• TASK INSTRUCTIONS:
Leave the pictures out, and repeat exactly every line from the one with "This screenshot has height=360, width=462." through the end of the data below.

• PROVIDED DATA:
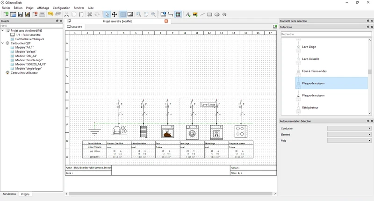Click the Save project floppy disk icon
This screenshot has width=374, height=201.
point(21,14)
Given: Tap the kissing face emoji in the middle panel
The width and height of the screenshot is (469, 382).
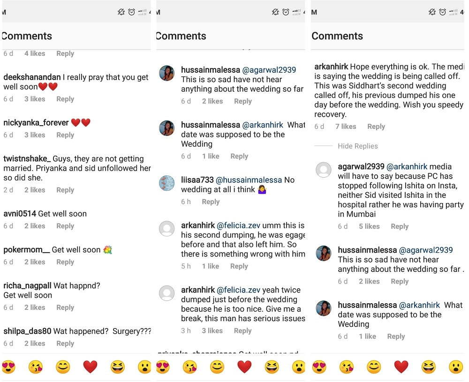Looking at the screenshot, I should pos(190,367).
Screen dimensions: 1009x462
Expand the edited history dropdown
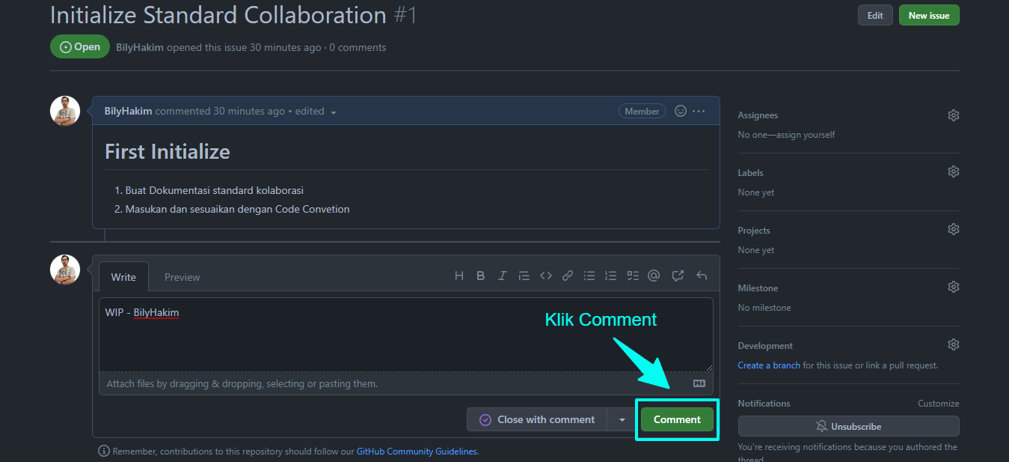pos(333,111)
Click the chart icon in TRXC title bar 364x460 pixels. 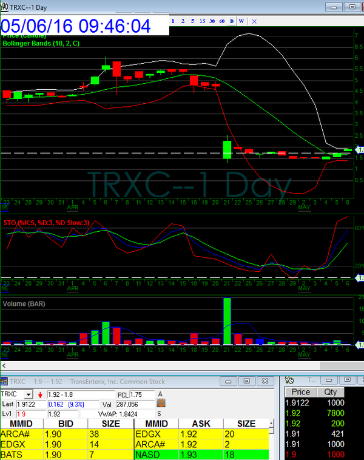(x=5, y=7)
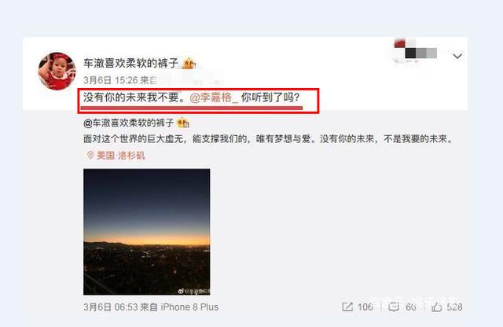Open the 美国·洛杉矶 location link
Image resolution: width=503 pixels, height=327 pixels.
[x=120, y=156]
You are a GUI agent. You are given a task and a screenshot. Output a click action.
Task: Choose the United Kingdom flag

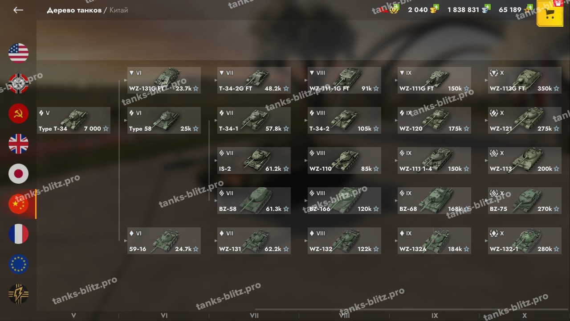coord(18,144)
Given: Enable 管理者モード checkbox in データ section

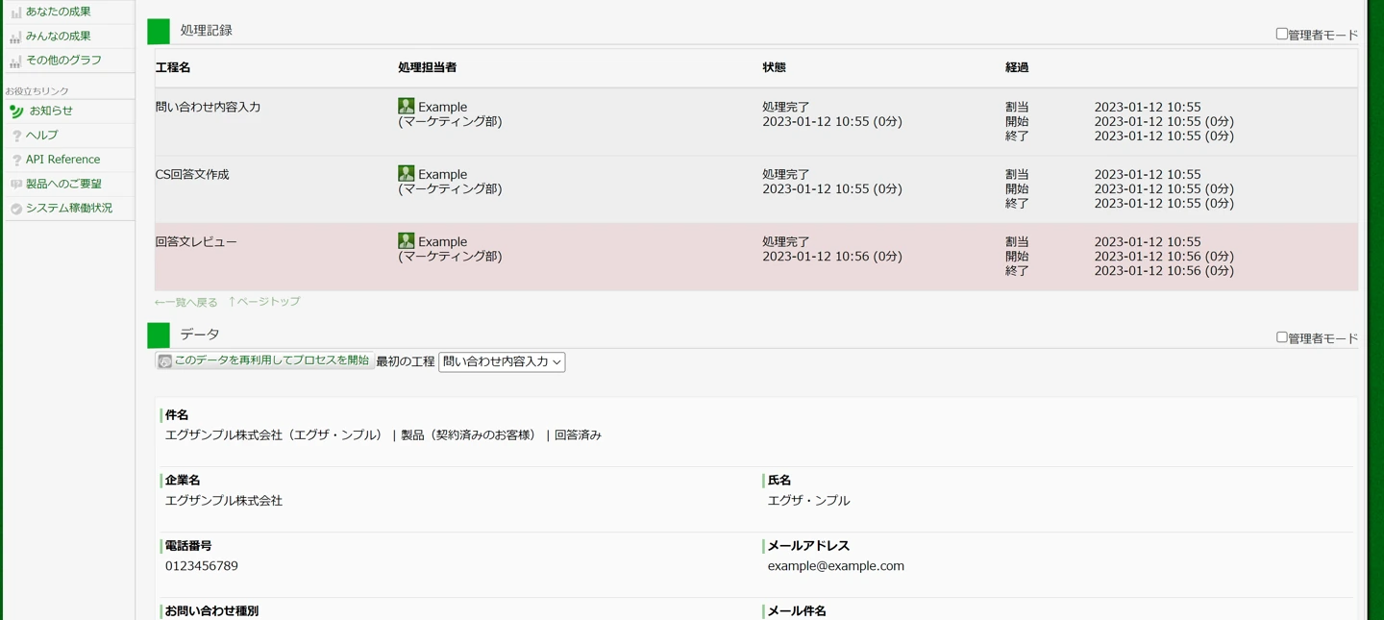Looking at the screenshot, I should [1281, 337].
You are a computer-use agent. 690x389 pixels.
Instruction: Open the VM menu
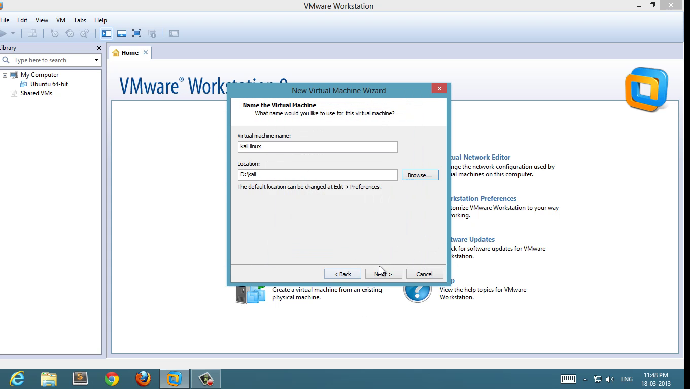[x=61, y=20]
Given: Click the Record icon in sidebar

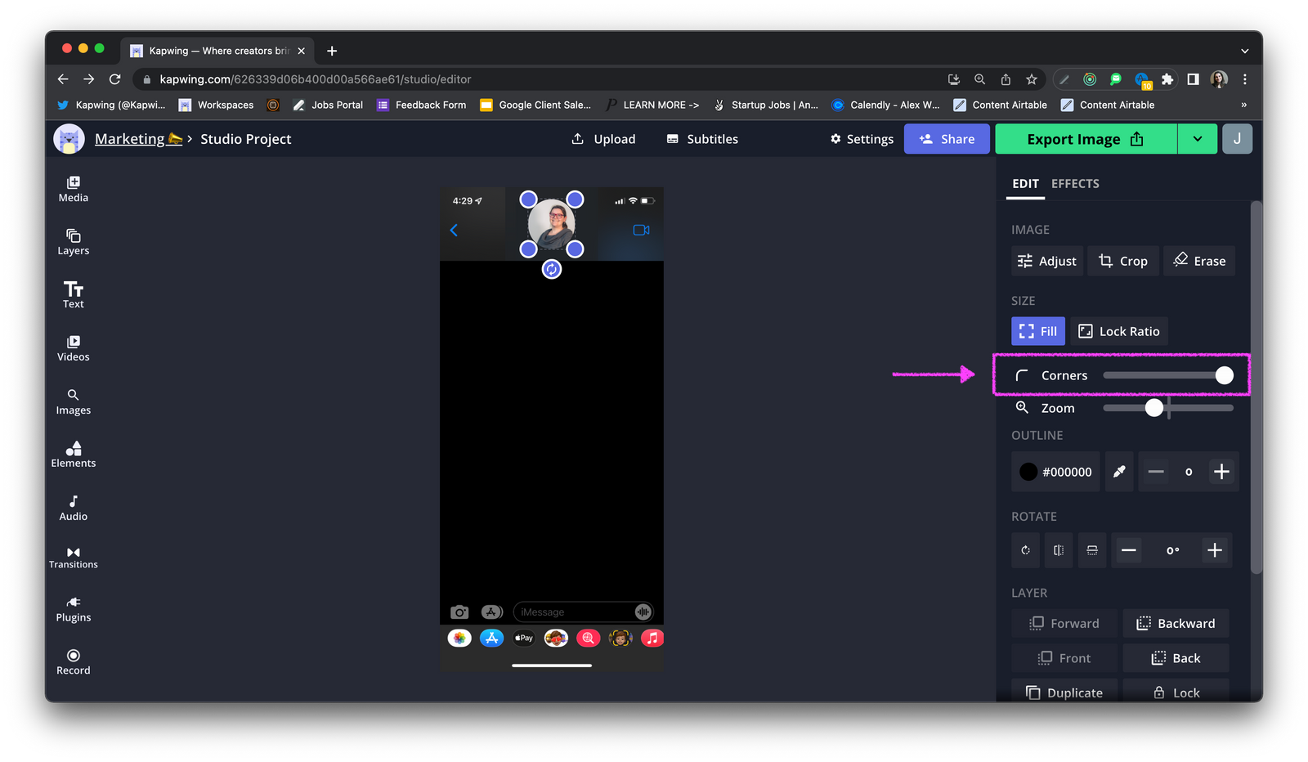Looking at the screenshot, I should click(73, 661).
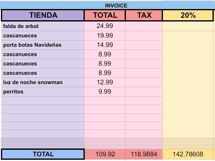
Task: Select the cascanueces cell beside 19.99
Action: (x=43, y=36)
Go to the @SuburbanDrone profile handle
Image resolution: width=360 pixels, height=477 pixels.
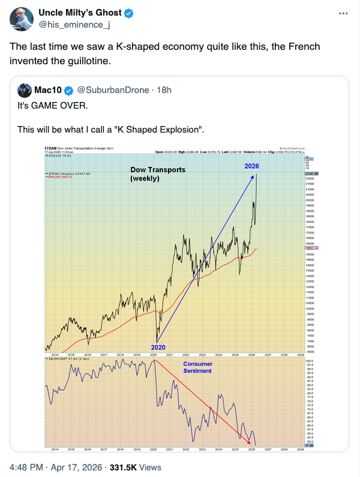pos(115,90)
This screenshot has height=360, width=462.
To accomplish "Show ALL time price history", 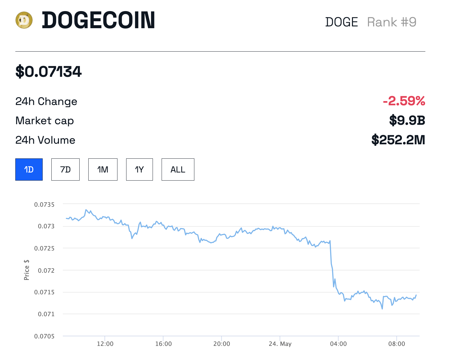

• RESPONSE:
This screenshot has height=360, width=462.
To accomplish "Show ALL time price history", 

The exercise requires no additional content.